*TO DO:*
Copy every row from the line containing "Task: Click the Download" down to the line containing "Action: [998, 331]", keeping each one unchanged and including both of those lines.

------ GIVEN DATA

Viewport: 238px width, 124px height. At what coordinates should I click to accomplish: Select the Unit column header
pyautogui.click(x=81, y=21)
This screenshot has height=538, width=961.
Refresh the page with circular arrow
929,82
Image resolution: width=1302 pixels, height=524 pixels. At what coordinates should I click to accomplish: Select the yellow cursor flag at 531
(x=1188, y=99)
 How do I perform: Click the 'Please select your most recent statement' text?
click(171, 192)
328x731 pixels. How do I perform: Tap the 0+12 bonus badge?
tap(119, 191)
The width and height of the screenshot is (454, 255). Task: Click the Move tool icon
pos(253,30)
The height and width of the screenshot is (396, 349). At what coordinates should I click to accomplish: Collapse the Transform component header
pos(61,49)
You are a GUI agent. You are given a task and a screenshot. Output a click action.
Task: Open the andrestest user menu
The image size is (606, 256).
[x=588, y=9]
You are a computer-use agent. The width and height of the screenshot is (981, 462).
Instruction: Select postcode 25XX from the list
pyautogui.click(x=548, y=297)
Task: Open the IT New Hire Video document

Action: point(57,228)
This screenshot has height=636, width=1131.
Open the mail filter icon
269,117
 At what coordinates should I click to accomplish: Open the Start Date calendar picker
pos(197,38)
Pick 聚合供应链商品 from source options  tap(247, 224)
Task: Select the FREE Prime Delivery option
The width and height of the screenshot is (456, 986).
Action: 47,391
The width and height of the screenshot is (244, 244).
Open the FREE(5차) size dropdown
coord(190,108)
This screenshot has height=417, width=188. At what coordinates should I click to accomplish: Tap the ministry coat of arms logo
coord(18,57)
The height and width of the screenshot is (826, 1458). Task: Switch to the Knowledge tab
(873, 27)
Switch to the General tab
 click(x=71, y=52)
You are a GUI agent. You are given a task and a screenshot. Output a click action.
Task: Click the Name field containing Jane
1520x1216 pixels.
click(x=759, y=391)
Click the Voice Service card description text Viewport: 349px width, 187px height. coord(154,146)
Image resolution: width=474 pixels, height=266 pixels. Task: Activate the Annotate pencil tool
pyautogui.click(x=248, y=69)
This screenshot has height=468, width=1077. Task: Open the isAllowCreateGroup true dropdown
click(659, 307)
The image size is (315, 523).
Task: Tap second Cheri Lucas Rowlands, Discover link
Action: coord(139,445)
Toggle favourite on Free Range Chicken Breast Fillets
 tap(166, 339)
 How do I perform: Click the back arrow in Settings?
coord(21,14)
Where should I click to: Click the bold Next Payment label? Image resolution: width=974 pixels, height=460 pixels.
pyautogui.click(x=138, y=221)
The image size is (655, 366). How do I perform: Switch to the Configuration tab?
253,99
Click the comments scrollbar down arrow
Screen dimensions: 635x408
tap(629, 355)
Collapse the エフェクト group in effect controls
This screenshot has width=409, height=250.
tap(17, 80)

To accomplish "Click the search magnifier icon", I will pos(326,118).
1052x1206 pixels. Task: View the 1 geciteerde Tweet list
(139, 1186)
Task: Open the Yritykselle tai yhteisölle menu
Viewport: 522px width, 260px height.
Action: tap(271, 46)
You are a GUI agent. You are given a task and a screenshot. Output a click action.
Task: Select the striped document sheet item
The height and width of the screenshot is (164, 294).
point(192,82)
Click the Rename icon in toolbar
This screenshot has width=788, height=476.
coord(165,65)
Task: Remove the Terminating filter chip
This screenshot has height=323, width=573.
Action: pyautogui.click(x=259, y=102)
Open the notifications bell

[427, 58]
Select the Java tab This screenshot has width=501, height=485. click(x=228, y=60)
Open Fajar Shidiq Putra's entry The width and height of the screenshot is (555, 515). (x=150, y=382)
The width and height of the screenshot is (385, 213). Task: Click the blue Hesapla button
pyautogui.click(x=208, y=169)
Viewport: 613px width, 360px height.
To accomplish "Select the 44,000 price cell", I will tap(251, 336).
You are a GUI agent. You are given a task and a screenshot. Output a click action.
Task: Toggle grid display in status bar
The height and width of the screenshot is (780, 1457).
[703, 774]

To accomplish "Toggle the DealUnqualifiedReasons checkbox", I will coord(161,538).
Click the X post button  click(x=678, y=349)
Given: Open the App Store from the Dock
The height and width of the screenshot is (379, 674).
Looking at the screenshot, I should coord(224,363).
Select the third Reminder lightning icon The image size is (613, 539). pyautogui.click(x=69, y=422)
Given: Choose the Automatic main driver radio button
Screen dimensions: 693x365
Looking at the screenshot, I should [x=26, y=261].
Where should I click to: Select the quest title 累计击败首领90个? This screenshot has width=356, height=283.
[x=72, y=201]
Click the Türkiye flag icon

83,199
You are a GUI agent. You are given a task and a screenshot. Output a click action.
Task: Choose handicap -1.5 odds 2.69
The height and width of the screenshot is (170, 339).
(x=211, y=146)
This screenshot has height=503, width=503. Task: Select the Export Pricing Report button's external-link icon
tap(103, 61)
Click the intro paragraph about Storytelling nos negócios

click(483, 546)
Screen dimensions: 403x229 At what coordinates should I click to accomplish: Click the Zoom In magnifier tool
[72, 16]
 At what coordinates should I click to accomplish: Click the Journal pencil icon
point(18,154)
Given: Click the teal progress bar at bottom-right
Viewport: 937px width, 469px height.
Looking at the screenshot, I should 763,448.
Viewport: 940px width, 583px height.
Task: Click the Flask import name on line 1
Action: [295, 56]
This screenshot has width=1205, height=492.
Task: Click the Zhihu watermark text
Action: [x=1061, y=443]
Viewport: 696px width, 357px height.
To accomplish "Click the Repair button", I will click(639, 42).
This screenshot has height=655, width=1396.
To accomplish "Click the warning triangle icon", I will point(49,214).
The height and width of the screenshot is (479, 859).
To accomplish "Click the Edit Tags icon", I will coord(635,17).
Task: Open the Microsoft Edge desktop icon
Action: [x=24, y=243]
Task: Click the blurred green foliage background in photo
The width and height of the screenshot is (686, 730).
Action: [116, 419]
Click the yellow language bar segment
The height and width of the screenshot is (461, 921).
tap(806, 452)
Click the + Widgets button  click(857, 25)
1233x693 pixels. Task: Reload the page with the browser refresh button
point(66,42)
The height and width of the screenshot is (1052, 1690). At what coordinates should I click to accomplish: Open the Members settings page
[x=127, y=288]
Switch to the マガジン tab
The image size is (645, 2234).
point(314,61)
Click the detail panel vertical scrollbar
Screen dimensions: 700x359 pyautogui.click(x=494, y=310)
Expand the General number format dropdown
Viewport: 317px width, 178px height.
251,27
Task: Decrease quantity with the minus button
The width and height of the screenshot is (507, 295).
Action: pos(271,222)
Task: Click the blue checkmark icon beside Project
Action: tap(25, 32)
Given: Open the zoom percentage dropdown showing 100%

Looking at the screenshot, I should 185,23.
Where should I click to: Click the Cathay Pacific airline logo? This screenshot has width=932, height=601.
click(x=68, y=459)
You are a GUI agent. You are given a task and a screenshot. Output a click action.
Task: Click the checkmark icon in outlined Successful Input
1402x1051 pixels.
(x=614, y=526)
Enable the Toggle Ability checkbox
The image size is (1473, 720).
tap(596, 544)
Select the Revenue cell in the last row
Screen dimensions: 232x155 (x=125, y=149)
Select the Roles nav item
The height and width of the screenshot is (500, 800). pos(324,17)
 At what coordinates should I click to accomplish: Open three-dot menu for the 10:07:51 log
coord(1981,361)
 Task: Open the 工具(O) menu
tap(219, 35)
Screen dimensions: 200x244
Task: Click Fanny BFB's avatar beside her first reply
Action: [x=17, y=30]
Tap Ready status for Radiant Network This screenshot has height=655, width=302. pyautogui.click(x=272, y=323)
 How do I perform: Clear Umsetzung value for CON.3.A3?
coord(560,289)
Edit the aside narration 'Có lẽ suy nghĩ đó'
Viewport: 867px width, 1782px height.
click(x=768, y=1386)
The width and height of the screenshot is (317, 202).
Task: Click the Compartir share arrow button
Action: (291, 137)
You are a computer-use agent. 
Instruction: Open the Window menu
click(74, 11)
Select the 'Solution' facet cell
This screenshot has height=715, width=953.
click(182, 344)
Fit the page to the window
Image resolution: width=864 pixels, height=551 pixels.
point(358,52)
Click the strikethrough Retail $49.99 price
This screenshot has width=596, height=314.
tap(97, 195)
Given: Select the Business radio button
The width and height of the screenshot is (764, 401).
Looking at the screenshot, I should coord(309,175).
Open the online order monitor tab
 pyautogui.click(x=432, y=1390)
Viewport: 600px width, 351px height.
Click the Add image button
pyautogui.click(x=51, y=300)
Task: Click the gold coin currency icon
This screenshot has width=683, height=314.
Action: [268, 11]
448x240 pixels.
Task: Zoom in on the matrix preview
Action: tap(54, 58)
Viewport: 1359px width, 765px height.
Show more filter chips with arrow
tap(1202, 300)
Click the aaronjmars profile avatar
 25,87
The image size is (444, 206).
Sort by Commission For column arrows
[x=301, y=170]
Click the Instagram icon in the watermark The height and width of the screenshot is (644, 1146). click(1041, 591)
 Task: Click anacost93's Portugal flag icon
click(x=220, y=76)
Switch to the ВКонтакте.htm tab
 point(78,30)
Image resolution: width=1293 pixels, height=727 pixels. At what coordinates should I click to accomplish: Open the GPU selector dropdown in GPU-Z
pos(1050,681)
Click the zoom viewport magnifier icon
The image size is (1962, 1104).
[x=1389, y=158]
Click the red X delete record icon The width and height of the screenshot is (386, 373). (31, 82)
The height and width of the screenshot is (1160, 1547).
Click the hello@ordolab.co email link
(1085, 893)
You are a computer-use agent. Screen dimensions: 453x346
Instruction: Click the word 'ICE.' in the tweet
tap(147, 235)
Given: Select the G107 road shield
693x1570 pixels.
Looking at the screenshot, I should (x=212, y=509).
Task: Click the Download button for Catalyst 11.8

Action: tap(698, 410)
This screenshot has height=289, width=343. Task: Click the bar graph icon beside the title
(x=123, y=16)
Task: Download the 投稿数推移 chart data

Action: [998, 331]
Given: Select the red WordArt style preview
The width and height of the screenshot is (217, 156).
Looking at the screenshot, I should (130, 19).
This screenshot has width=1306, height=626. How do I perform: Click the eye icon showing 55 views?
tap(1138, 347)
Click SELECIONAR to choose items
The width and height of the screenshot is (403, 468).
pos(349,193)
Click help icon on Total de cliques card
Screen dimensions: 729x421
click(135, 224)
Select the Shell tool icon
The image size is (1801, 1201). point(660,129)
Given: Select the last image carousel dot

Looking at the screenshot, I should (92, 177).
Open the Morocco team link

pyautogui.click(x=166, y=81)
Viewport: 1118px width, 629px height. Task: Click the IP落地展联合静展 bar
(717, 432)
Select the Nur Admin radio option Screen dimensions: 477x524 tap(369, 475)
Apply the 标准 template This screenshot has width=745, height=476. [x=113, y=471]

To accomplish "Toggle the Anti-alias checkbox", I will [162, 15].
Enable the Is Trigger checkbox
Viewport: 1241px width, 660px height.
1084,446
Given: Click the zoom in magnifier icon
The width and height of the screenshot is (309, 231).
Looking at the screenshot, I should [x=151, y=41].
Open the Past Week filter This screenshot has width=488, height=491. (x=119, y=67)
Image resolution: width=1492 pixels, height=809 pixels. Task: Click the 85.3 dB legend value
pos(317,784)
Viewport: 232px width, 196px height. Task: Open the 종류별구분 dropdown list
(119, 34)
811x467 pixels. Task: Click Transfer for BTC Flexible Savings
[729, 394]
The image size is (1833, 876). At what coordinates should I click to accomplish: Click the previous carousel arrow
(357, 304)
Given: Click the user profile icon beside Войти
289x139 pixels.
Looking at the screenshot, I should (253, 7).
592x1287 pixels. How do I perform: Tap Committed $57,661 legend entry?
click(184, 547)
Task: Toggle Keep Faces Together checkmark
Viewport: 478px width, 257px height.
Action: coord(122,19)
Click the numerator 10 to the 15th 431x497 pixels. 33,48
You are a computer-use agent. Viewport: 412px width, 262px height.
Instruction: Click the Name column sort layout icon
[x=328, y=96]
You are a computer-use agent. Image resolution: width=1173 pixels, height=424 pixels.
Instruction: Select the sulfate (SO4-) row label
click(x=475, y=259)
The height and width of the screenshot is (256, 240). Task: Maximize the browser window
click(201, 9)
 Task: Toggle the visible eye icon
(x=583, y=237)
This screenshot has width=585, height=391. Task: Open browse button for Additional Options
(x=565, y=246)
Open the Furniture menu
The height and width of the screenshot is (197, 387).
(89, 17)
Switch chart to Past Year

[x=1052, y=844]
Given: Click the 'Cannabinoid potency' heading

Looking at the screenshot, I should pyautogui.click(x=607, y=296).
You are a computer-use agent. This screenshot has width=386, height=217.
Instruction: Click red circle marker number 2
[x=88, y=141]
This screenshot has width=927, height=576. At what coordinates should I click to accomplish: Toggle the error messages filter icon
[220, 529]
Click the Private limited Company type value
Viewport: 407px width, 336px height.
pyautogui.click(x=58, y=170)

------------

*SOLUTION TO THIS PROBLEM:*
Task: Click the Download button for Catalyst 11.8

Action: tap(698, 410)
This screenshot has height=289, width=343. Task: Click the bar graph icon beside the title
(x=123, y=16)
Task: Download the 投稿数推移 chart data

Action: [998, 331]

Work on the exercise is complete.